Gospel: Lk 11:5-13
Jesus said to them, “Suppose one of you has a friend, and goes to his house in the middle of the night and says, ‘Friend, lend me three loaves, for a friend of mine who is traveling has just arrived, and I have nothing to offer him.’ Maybe your friend will answer from inside, ‘Don’t bother me now; the door is locked, and my children and I are in bed, so I can’t get up and give you anything.’ But I tell you, even though he will not get up and attend to you because you are a friend, yet he will get up because you are a bother to him, and he will give you all you need.
And so I say to you, ‘Ask, and it will be given to you; seek, and you will find; knock, and it will be opened to you. For the one who asks receives, and the one who searches finds, and to him who knocks the door will be opened.
If your child asks for a fish, will you give him a snake instead? And if your child asks for an egg, will you give him a scorpion? If you sinful people know how to give good gifts to your children, how much more will your heavenly Father give the Holy Spirit to those who ask him.”REFLECTION:
In 1850 American novelist Nathaniel Hawthorne published a story entitled “The Great Stone Face.” It is about a gigantic and noble face that nature had carved on the side of a mountain overlooking a village. An old legend said that one day one of the villagers would come to resemble that majestic and saintly Stone Face. A young lad longed for such a man to show up one day. Meanwhile, he passed all his leisure hours contemplating the Stone Face. Time passed. The lad became an old man. One day the villagers realized with a shock that his luminously holy face had become the exact resemblance of the Great Stone Face.

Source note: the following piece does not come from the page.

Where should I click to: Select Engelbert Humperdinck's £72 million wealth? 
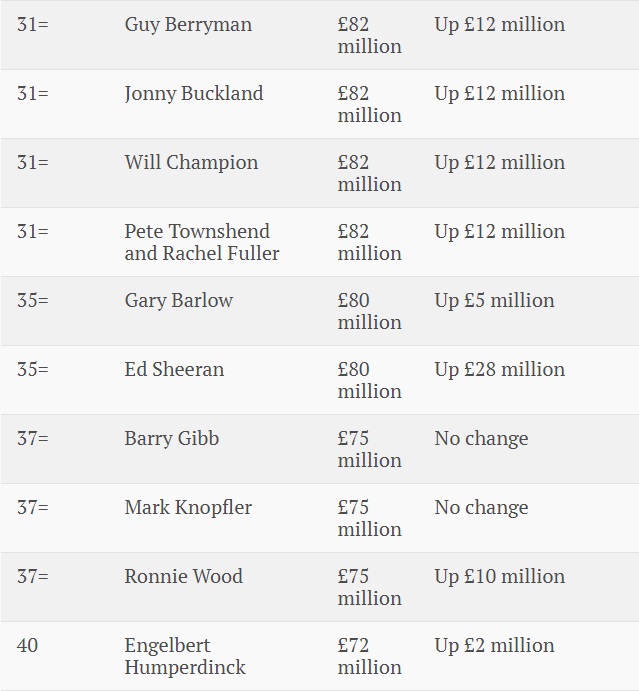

In today’s gospel reading we hear Jesus tell us: “Ask and it will be given to you.” There is a mystery here for many of us. Because we ask for many things which we never receive. And our faith is shaken. But Jesus does not say that we will necessarily receive what we ask for, only that something will be given to us. And it always is—if not what we asked for, then something better. Perhaps that something better is the slow transformation that takes place in us if we look at God long enough.